| Page excerpt |
▬▬▬
NASA has a new coral campaign that is turning heads
NASA has started a new 3-year expedition this month that will be using advanced equipment that will be used on airplanes and in the water to help better survey the reefs below in better detail than we have ever been able to. CORAL, or Coral Reef Airborne Laboratory, is said to be measuring the condition of the coral ecosystems and has been measuring the condition of these ecosystems that are threatened.
The reefs, which can also be known as the rainforests of the sea, are home to thousands of fish. In fact, a quarter of all ocean fish species are found in coral reefs. They provide so much for everyone, yet, we have barely began to dive into studying these reefs. The majority of reefs have not been studied or surveyed at all! Eric Hochberg, who is a principal investigator and scientist with CORAL, recently spoke on this topic. “Right now, the state of the art for collecting coral reef data is scuba diving with a tape measure, It’s analogous to looking at a few trees and then trying to say what the forest is doing.”
His team will be surveying the condition of the entire reeds that inhabit Australia, Palau, Florida, the Mariana Islands, and Hawaii. They will use a instrument they have nicknamed PRISM, or Portable Remote Imaging Spectrometer. This has been developed and managed at NASA. A Jet Propulsion Laboratory that is located in Pasadena, CA.
This will analyze the content for the chemical, human, and physical factors. The reefs all over the world have been threatened by climate change and human impacts. Almost 50% of the planet’s reefs have been lost or severely degraded. At this rate, they would completely disappear entirely by mid-century.
▬▬▬
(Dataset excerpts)
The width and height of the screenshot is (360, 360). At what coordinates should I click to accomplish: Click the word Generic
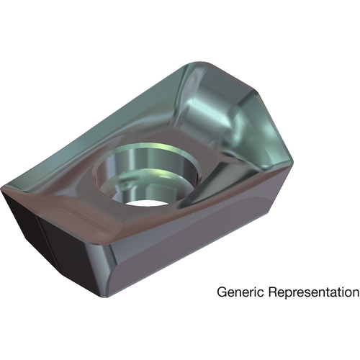pyautogui.click(x=240, y=292)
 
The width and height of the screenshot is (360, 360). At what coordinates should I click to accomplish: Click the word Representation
pyautogui.click(x=314, y=293)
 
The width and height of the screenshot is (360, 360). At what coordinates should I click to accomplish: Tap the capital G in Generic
pyautogui.click(x=222, y=292)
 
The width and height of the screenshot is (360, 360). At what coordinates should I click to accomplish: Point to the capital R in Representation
pyautogui.click(x=273, y=292)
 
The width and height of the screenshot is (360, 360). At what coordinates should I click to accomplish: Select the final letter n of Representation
pyautogui.click(x=355, y=294)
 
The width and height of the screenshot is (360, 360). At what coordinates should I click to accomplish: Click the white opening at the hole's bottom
pyautogui.click(x=145, y=203)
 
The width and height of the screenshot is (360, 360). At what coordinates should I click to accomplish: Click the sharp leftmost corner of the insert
pyautogui.click(x=2, y=189)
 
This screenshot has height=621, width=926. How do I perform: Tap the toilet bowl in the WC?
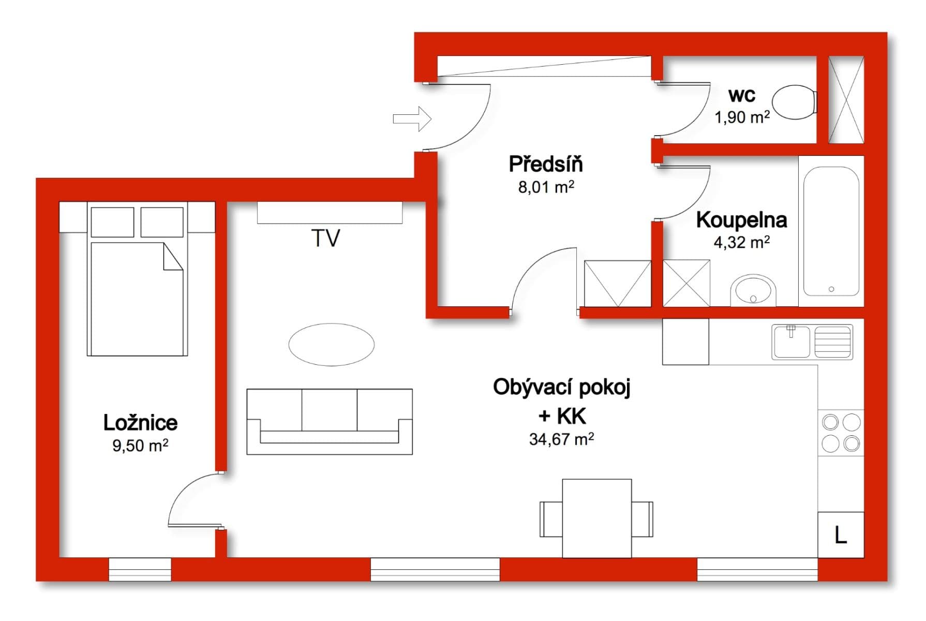coord(794,102)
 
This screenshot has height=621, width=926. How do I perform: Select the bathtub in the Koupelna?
coord(831,231)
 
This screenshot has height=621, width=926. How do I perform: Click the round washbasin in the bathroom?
coord(753,291)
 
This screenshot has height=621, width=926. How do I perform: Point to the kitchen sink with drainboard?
coord(812,342)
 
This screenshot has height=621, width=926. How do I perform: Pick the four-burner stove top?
coord(841,433)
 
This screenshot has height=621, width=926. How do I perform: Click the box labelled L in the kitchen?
coord(841,535)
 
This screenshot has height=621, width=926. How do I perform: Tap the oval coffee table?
coord(331,345)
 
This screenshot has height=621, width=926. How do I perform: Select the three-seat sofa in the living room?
coord(330,422)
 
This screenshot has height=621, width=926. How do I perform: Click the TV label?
coord(326,239)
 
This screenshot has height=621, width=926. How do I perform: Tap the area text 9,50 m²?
coord(140,446)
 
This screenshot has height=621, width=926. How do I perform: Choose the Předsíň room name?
coord(546,164)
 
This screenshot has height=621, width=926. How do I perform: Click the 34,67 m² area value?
coord(561,439)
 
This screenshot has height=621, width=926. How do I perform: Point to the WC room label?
coord(741,95)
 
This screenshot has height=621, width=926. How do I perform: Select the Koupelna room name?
coord(741,220)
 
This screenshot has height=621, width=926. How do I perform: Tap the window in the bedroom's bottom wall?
coord(140,569)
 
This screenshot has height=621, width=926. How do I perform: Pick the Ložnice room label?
coord(140,423)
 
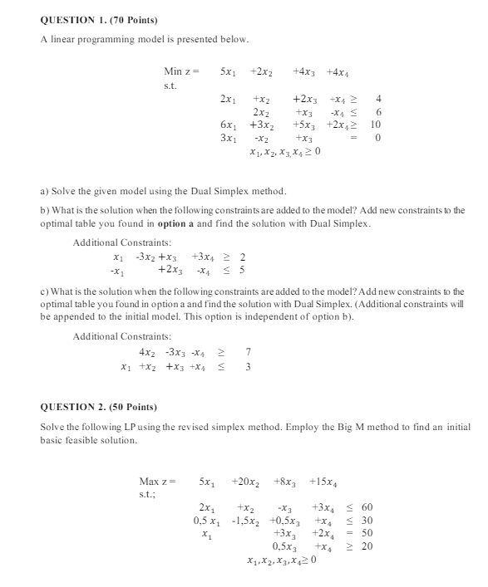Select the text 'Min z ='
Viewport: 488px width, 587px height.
click(180, 72)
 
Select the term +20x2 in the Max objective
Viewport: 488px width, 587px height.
click(244, 481)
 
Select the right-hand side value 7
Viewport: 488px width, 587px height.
click(249, 352)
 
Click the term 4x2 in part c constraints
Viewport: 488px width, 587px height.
click(147, 352)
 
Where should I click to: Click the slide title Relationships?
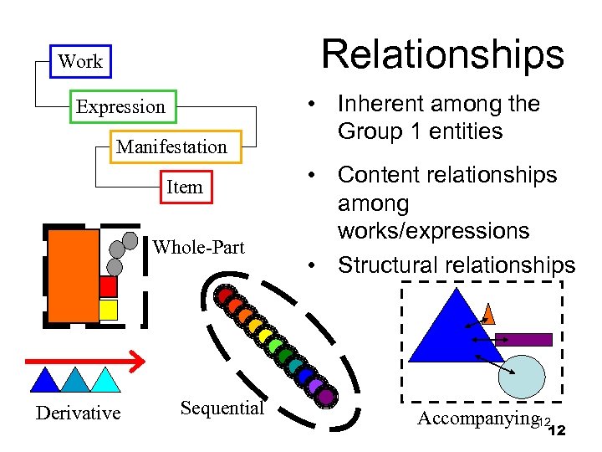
▬▬▬
| Work task |
In the article on NASA's coral campaign, why does Eric Hochberg compare current reef data collection to looking at a few trees and then trying to say what the forest is doing? Answer in one to three sentences.

| Completed task |
The best current method for collecting coral reef data is scuba diving with a tape measure. That method covers only a small part of a reef, so judging a whole reef's condition from it is like judging a forest from a few trees.